Estoy en el extremo sur de Bolivia, en la frontera con Argentina. La ciudad se llama Bermejo, como el río que la bordea. La población es flotante. Se calcula que ahora tiene poco más
de 30.000 habitantes. Aunque el clima es tropical, estos días está haciendo frío.

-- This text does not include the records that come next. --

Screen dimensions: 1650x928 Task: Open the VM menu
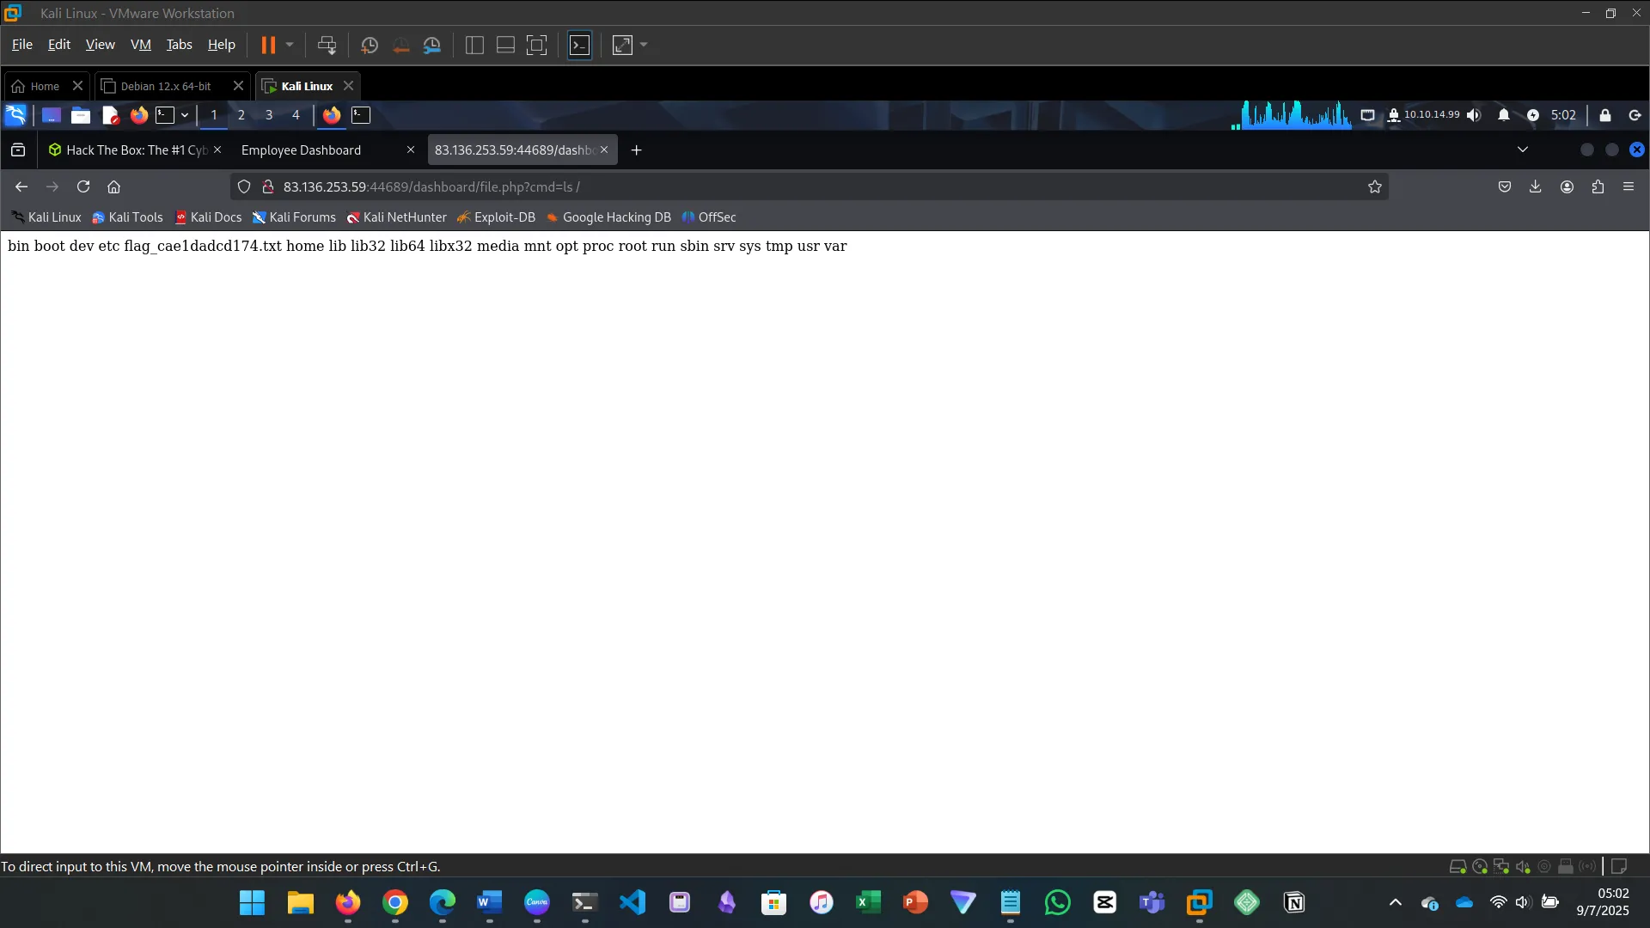click(140, 45)

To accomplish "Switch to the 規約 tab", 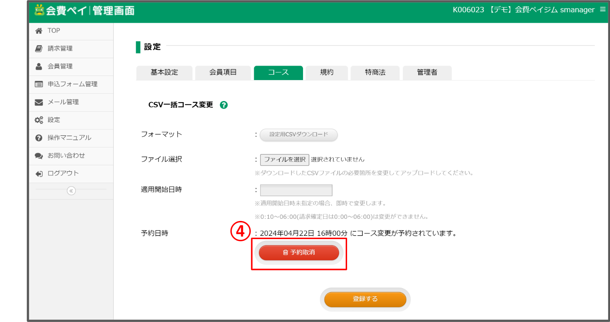I will 326,73.
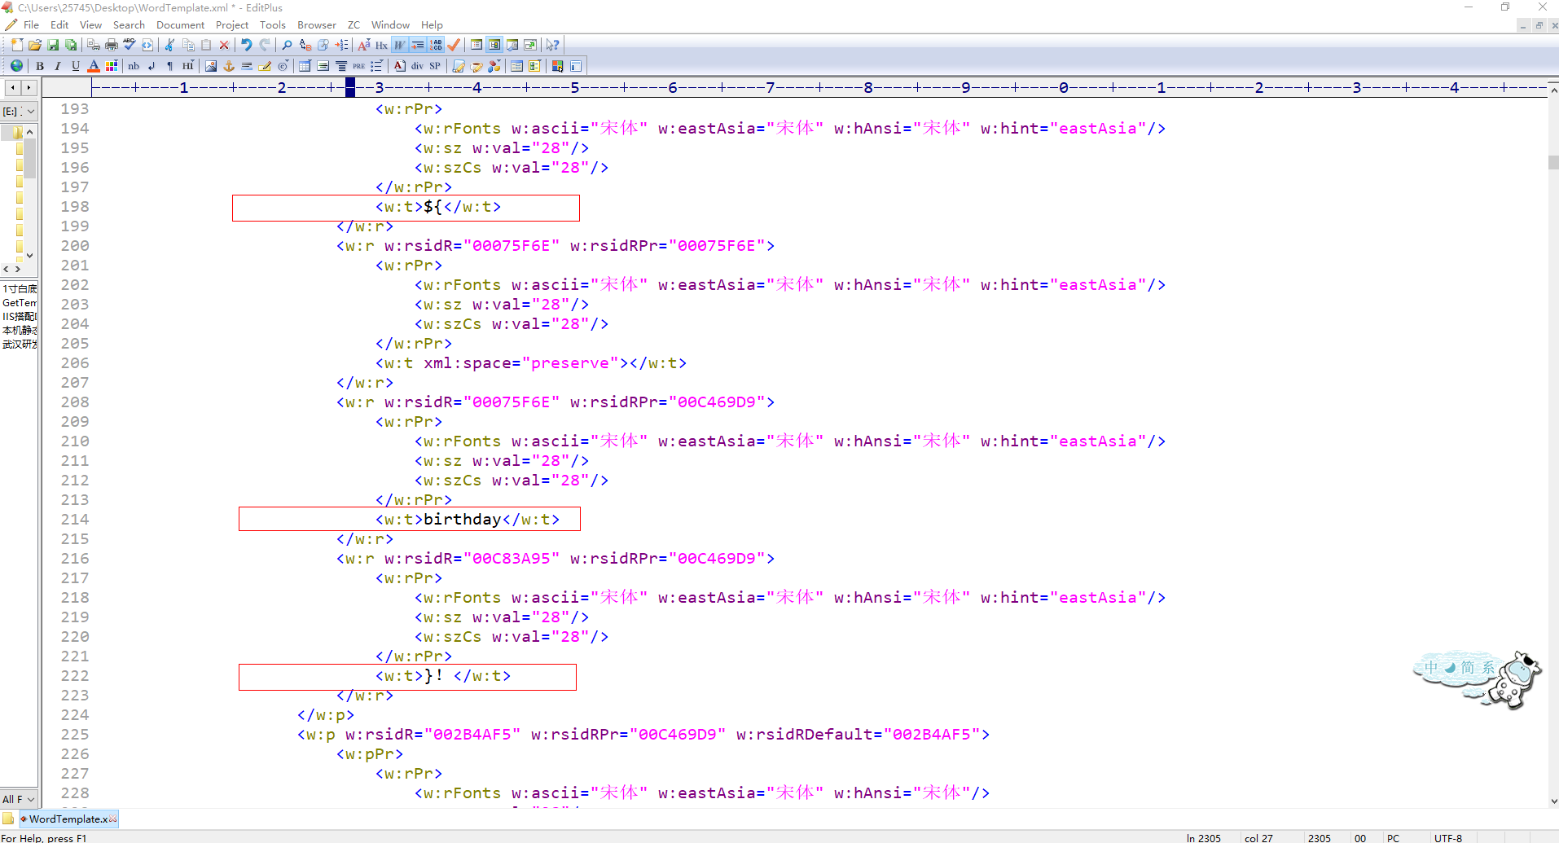
Task: Open the All Files filter dropdown
Action: click(18, 798)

Con todo, prefiero estas temperaturas bajas a las que están asolando
España. Anoche vi unos minutos del partido entre Brasil y Paraguay de
la Copa América. Me sorprendió ver en
algunas vallas publicitarias varias referencias a “un país con corazón”. Enseguida
pensé en la fiesta que celebramos hoy los cristianos: el Sagrado
Corazón de Jesús. Para completar el encuadre leo la entrevista que El País le hace al filósofo italiano Gianni Vattimo, uno de los que mejor ha interpretado
la debilidad de la posmodernidad. En respuesta a una de las preguntas, confiesa
que prefiere morirse –ya tiene 83 años– “antes
de que reviente todo”. Está creciendo por todas partes la sensación
de que, al paso que vamos, no hay futuro. El calentamiento global, el control
cibernético, el transhumanismo y los flujos migratorios serían algunos de los
síntomas que anticipan la descomposición hacia la que nos encaminamos. Algunos
prefieren morirse antes de llegar a ese abismo. Otros –los más jóvenes–
prefieren no tener hijos para evitarles el sufrimiento de un futuro incierto.
Como creyente, podría
decir que lo que estamos viviendo es consecuencia de nuestro orgullo. Hemos
matado a la naturaleza y a Dios. ¿Qué esperamos? ¿Un mundo mejor? No, el resultado es la muerte del ser humano. Sin embargo, no es razonable
dejarnos llevar por diagnósticos demasiado solemnes. La Iglesia ha sido
criticada de oponerse a la modernidad y de ser una rémora para el progreso. No
me parece un juicio acertado. La Iglesia se ha opuesto a un tipo de modernidad
que pretendía construir la ciudad humana “sin” Dios porque sabía que, alejado del Creador, el ser humano acaba siendo víctima de sí mismo y de sus propios demonios. Cada
vez es más evidente, por más que maquillemos las consecuencias. Hasta el mismo Martin Heidegger,
en la última entrevista que concedió a Der
Spiegel, dijo: “Solo un Dios nos
puede salvar”. No se trata de inventarnos ahora un Dios como salida de emergencia
o como tapagujeros. Se trata de hacer un profundo ejercicio de humildad y caer
en la cuenta de que el ser humano, desconectado de su fuente, es una pequeña
criatura en el concierto del universo, pero extremadamente peligrosa. Los
primeros capítulos del Génesis tienen más actualidad que nunca.
El Evangelio de
hoy nos propone unas palabras de Jesús que parecen también dichas para nuestro
tiempo: “Venid a mí todos los que estáis
cansados y agobiados, y yo os aliviaré. Cargad con mi yugo y aprended de mí,
que soy manso y humilde de corazón, y encontraréis vuestro descanso. Porque mi
yugo es llevadero y mi carga ligera” (Mt 11,28-30). Jesús nos propone acercarnos
a él con todas las cargas que hemos ido acumulando: pesimismo, desesperanza,
temor al futuro, miedo, etc. El alivio que él nos promete no es una especie de Prozac espiritual, no es una receta
mágica. Su promesa resulta paradójica: nos promete alivio y descanso si
cargamos con su “yugo”, si nos uncimos a Él en un estilo de vida planteado
desde el amor, desde el corazón, y no desde la violencia (Él es manso) o desde
el orgullo (Él es humilde). Mansedumbre y humildad son los indicadores de una
vida “con corazón”. Violencia y orgullo son los motores de un mundo que está a
punto de romperse. Es cuestión de elegir.